Generates a Turán graph with specified graph type.

tutte()

@spec tutte() :: Yog.graph()

Generates the Tutte graph.

The Tutte graph is a 3-regular (cubic) polyhedral graph with 46 vertices and 69 edges. It is non-Hamiltonian and serves as a counterexample to Tait's conjecture that every 3-regular polyhedron has a Hamiltonian cycle.

Examples

iex> tutte = Yog.Generator.Classic.tutte()
iex> Yog.Model.order(tutte)
46
iex> Yog.Model.edge_count(tutte)
69

Properties

  • Vertices: 46
  • Edges: 69
  • Degree: 3 (cubic)
  • Non-Hamiltonian
  • Planar

References

tutte_with_type(graph_type)

@spec tutte_with_type(Yog.graph_type()) :: Yog.graph()

Generates the Tutte graph with specified graph type.

wheel(n)

@spec wheel(integer()) :: Yog.graph()

Generates a wheel graph W_n - a cycle with a central hub.
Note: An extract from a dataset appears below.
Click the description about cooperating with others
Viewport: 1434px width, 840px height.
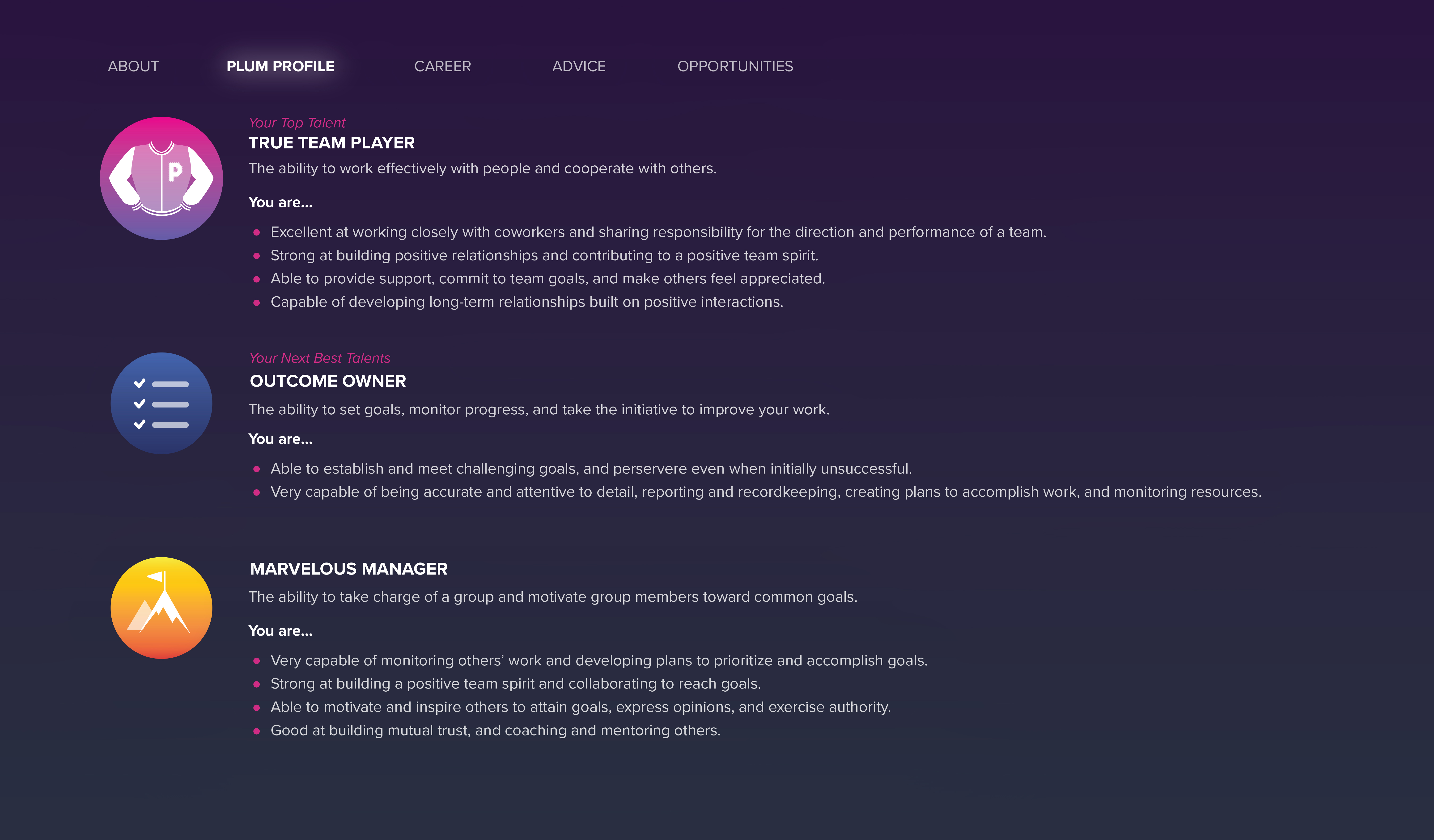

A wheel graph combines a star and a cycle: center (0) connects to all rim nodes (1..n-1), and rim nodes form a cycle.

Time Complexity: O(n)

Examples

iex> w6 = Yog.Generator.Classic.wheel(6)
iex> Yog.Model.order(w6)
6
iex> # Center has degree 5 (connected to all rim nodes)
...> length(Yog.neighbors(w6, 0))
5
iex> # Rim nodes have degree 3 (center + 2 neighbors in cycle)
...> length(Yog.neighbors(w6, 1))
3

Use Cases

  • Wheel network topologies
  • Centralized routing with backup paths
  • Spoke-hub distribution

wheel_with_type(n, graph_type)

@spec wheel_with_type(integer(), Yog.graph_type()) :: Yog.graph()
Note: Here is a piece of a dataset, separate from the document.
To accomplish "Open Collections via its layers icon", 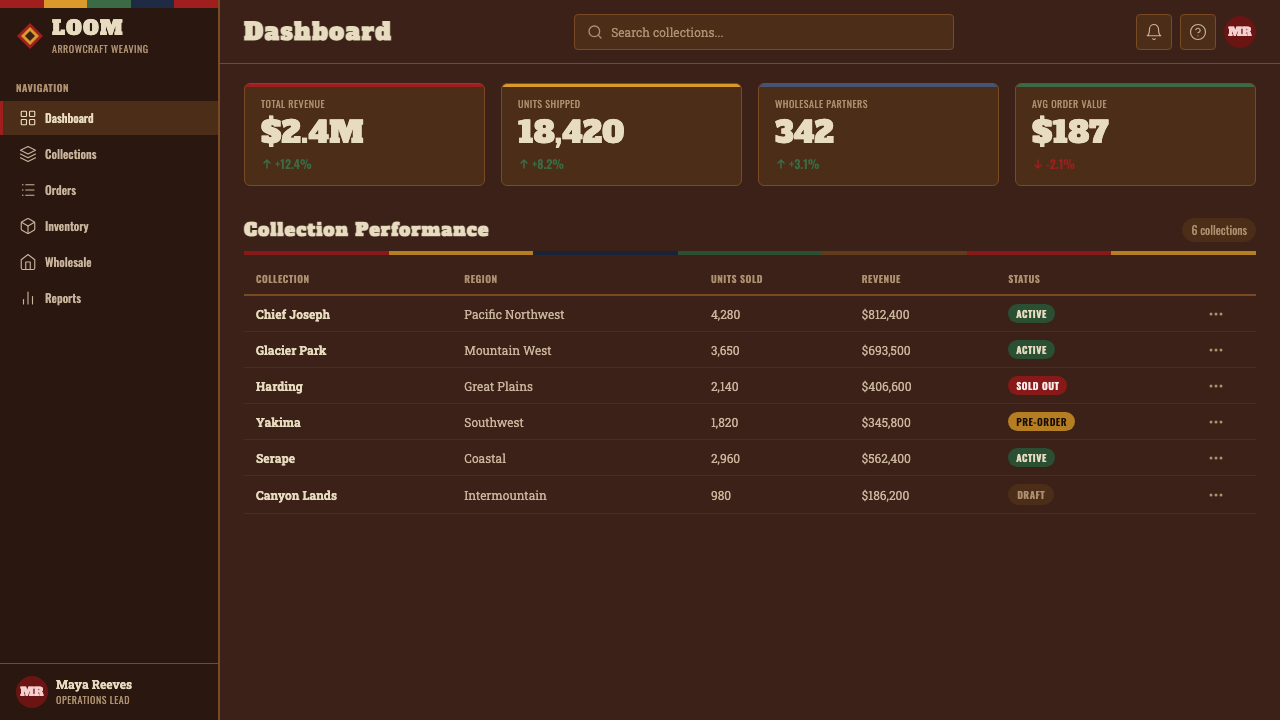I will click(x=28, y=154).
Generates a wheel graph with specified graph type.

windmill(n, opts \\ [])

@spec windmill(
  integer(),
  keyword()
) :: Yog.graph()

Generates the windmill graph W_n^{(k)}.

Generalization of the friendship graph where n copies of K_k (complete graph on k vertices) share a common vertex. The friendship graph is W_n^{(3)}.

Options

  • :clique_size - Size k of the cliques (default: 3)

Examples

iex> # Windmill of 4 triangles (same as friendship(4))
...> w4 = Yog.Generator.Classic.windmill(4, clique_size: 3)
iex> Yog.Model.order(w4)
9

iex> # Windmill of 3 squares (4-cliques sharing a vertex)
...> w3_4 = Yog.Generator.Classic.windmill(3, clique_size: 4)
iex> Yog.Model.order(w3_4)
10

Properties

  • Vertices: 1 + n(k-1)
  • Edges: n × C(k,2) = n × k(k-1)/2
  • Center has degree n(k-1)

Use Cases

  • Generalized friendship graphs
  • Intersection graph theory
  • Clique decomposition studies

windmill_with_type(n, k, graph_type)

@spec windmill_with_type(integer(), integer(), Yog.graph_type()) :: Yog.graph()

Generates the windmill graph with specified graph type.